If they are not interested then no point chasing the whys with them, clearly they lack professionalism.

I can however recommend these guys EcoTek Green Living - Eco Friendly Affordable Structural Insulated Panel Homes - HOME


----------



## Veronica (Apr 5, 2008)

zin said:


> If they are not interested then no point chasing the whys with them, clearly they lack professionalism.
> 
> I can however recommend these guys EcoTek Green Living - Eco Friendly Affordable Structural Insulated Panel Homes - HOME


Their projects look very nice but again they seem to build in Limassol and we have found with Limassol companies they don't want to travel to Paphos to do building.


----------



## zin (Oct 28, 2010)

Veronica said:


> Their projects look very nice but again they seem to build in Limassol and we have found with Limassol companies they don't want to travel to Paphos to do building.


With the current economy I would be surprised if they think they can afford to turn away business like that. A 40 minute drive is nothing in the grand scheme of things.


----------



## PeteandSylv (Sep 24, 2008)

DIRECTIVE 1: Name every forum user who appears in the thread about house builders in Limassol and Paphos.
DIRECTIVE 2: Carry on the thread about house builders in Limassol and Paphos from its last line.

MATERIAL:

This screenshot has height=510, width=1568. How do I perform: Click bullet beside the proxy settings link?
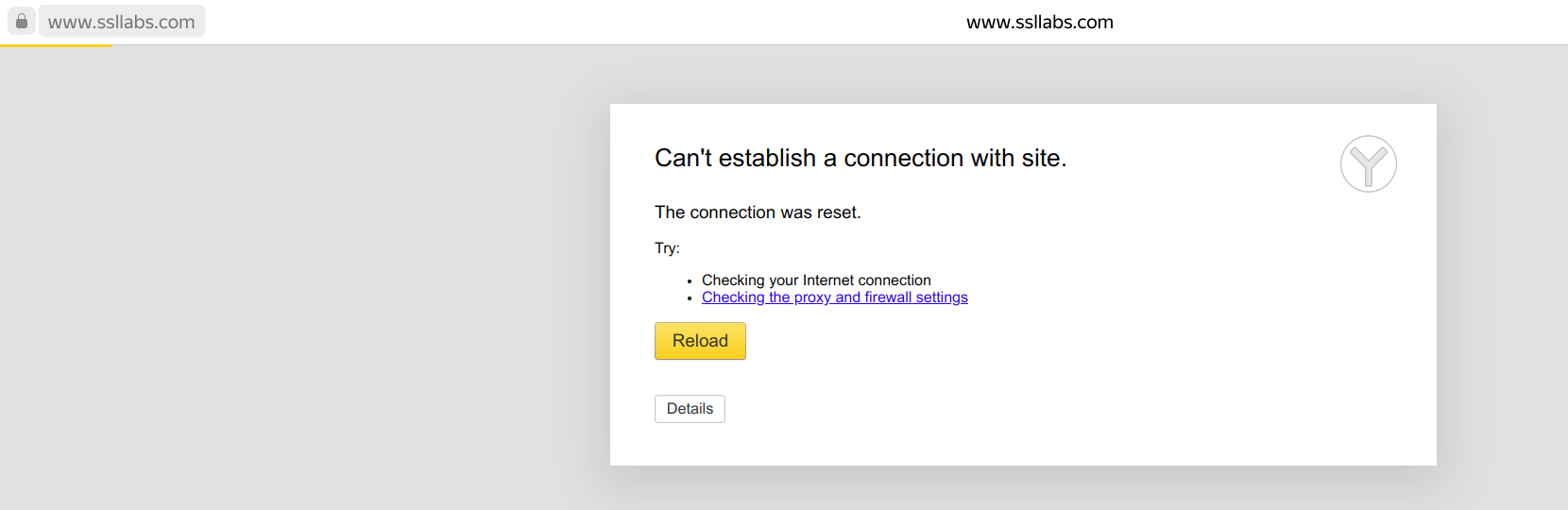tap(690, 298)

WRITTEN RESPONSE 1: zin, Veronica, PeteandSylv

WRITTEN RESPONSE 2:
I have friends in Polemi who have recently completed their house build. I believe they were very happy with the builders. If you would like to be put in touch, let me know.

Pete


----------



## Johnio0312 (Mar 28, 2012)

I know a builder who is both trustworthy and respected. On top of that he is very professional and I would go nowhere else. He has done some pretty flash stuff for very wealthy clients too. If you want and there is a way of sending your number to him I will do so for you.. I don't want him hassled with tons of calls cos of me. j


----------



## zin (Oct 28, 2010)

A builder who is hassled with tons of calls in this economy, he must be good!


----------



## kim1967 (Feb 26, 2012)

zin said:


> A builder who is hassled with tons of calls in this economy, he must be good!


Thanks for the inputs everyone, will contact you nearer the time for names or number swops as several quotes is good


----------



## Veronica (Apr 5, 2008)

zin said:


> With the current economy I would be surprised if they think they can afford to turn away business like that. A 40 minute drive is nothing in the grand scheme of things.


Its a 40 minute drive from Limassol to the outskirts of Paphos then a further 25 -30 minutes to Polemi. I have found that builders don't want to travel that far and if they do then they make sure they charge maximum bucks to do it. We have found in the past that Limassol builders are happy enough to travel to the east side of Paphos but not to the villages on the West and North of Paphos.


----------



## Johnio0312 (Mar 28, 2012)

Well I wouldn't use anyone else and yes he is.. honesty and professionalism are very rare commodities these days.. as a lot of people would confirm. In general terms it seems to me that too many people who learn how to mix a bucket of cement (not always properly) call themselves builders..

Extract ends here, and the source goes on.